Economic growth in China was slowed last year by a slowdown in the country’s traditional economic sectors such as real estate, infrastructure and exports. This has prompted Beijing to step up efforts to support manufacturing and domestic technology as it seeks to modernize its economy and remain competitive in the global market.
Speaking to CNBC’s Karen Tso, HSBC Chief Financial Officer Georges Elkhedery said the lender, which is headquartered in London but does most of its business in Hong Kong and the Asia-Pacific region, is confident the world’s second-largest economy will overcome the crisis . short-term headwinds.
“We are seeing major economic transformations taking place that give us very good reason to be very positive about the medium to long term outlook,” Elkhedery said.
He suggested that China’s economic maturity had reached such a stage that now was “the right time to move to a more mature economy.”
Elkhedery characterized this maturity as a greater reliance on consumers, services and high-value, sustainable products such as electric vehicles and batteries. This commitment is evidenced by the Chinese government’s recent massive push into these sectors, he said.
“This transition will mean China avoids falling into the middle income trap and can continue its growth pattern,” he added.
“Some Western economies have gone through similar transitions in the past. [and] Today China is going through a period of transition. This gives us a lot of positive prospects for China in the medium to long term.”
More immediate economic problems could last “a few quarters to a couple of years,” Elhedery said, but said he was confident China would be better off in the long term as the country puts itself in a “substantially better position.” track.”
HSBC missed its 2023 pre-tax profit forecasts due to a $3 billion write-down of its 19% stake in China Communications Bank, while the lender cut its overall Chinese commercial property investment by $4.6 billion year on year. .

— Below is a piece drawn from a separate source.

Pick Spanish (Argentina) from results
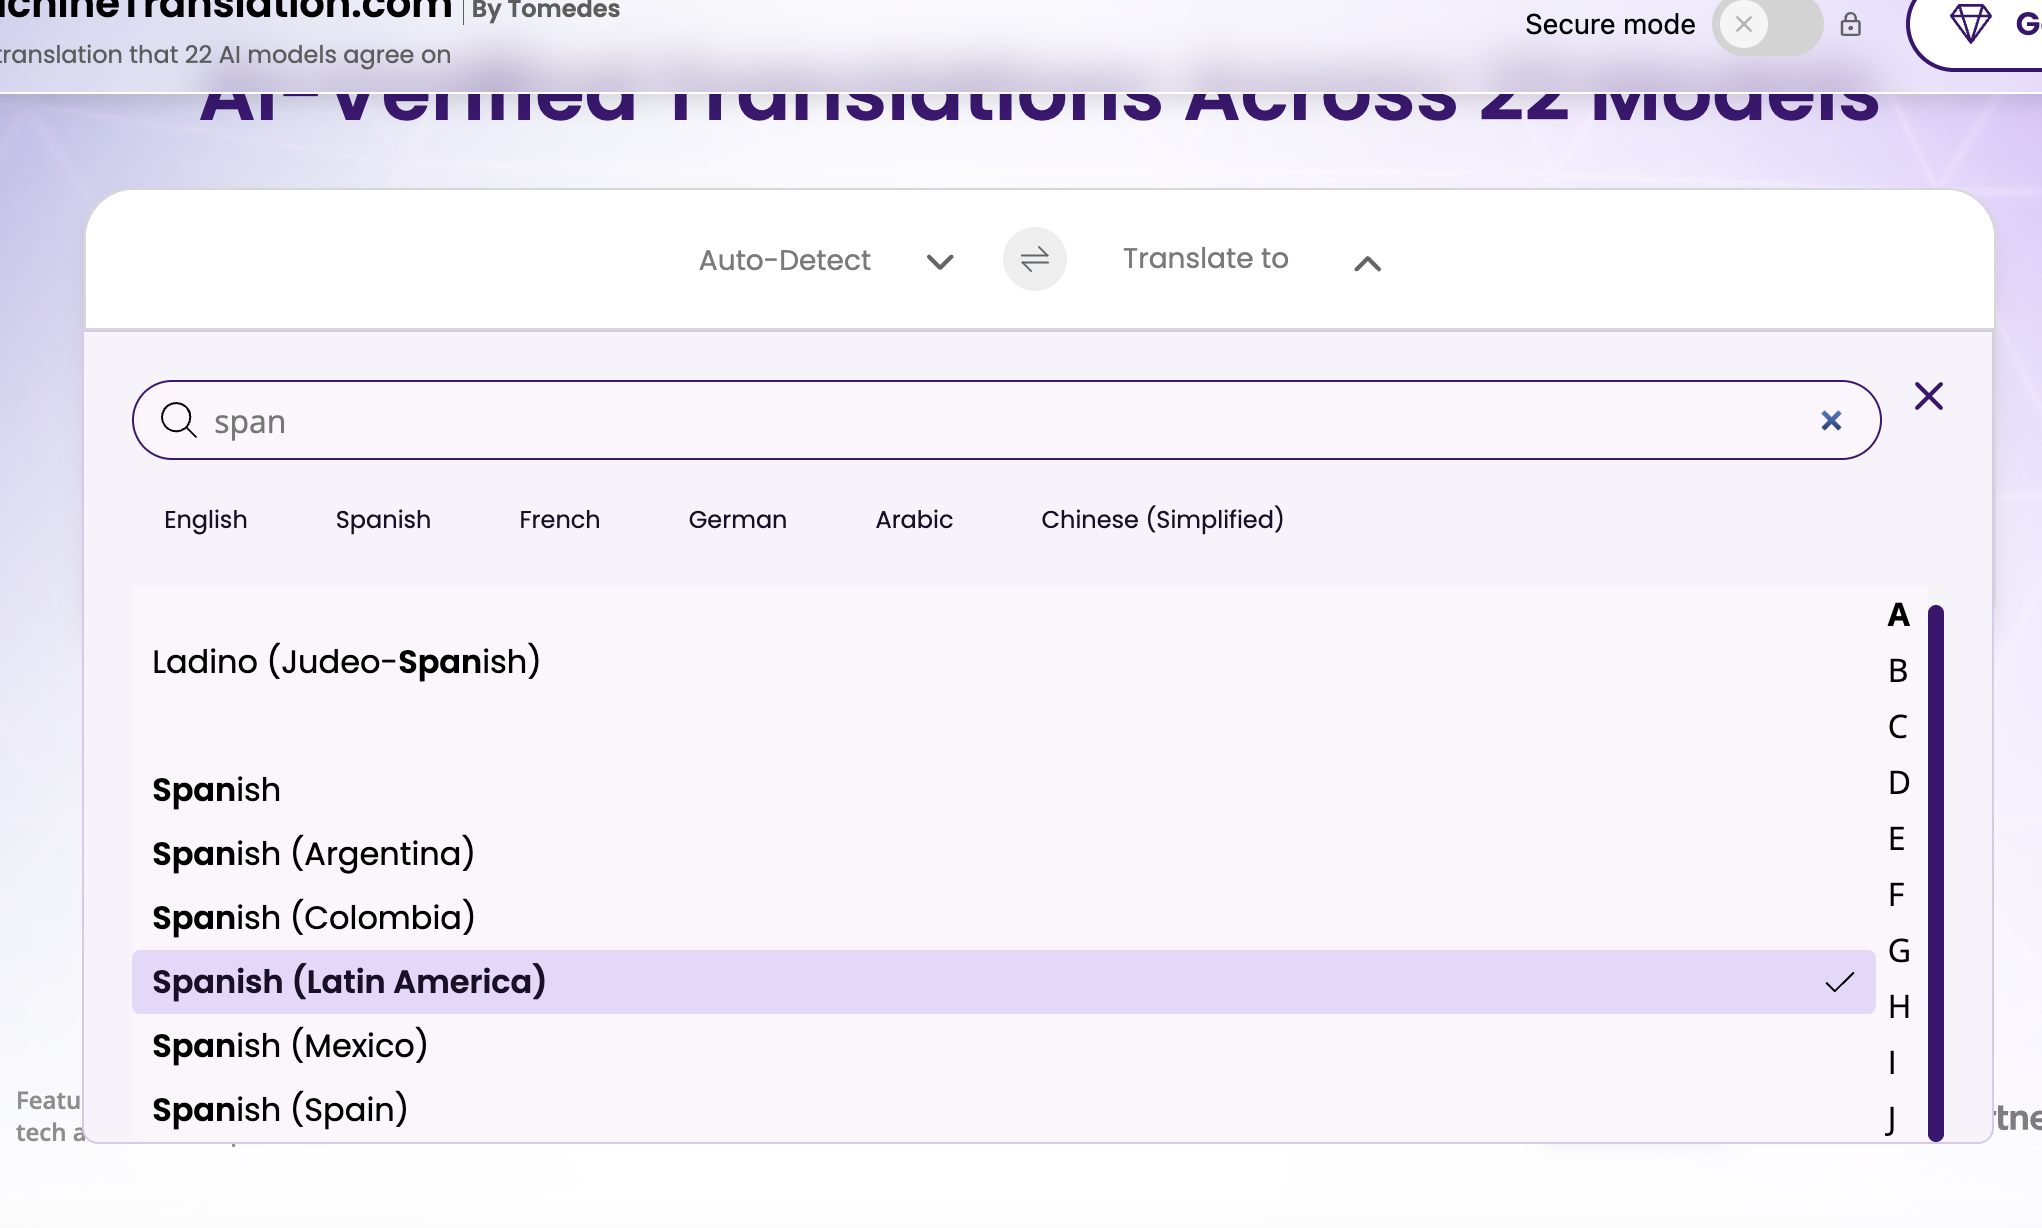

However, Elhedery insisted on Thursday that most of the problems associated with China’s weakened property market were “behind us”, although he said the sector was not yet “out of the woods”.
“We think the failure of this sector is behind us. We think in our case our exposures and our ECLs (expected credit losses) cover most of the costs behind us, but that still means there will be long-term impacts as the sector continues to operate.” there is an adjustment to be made and we may continue to see some impact, but not to the extent that we saw last year in our lending costs,” he said.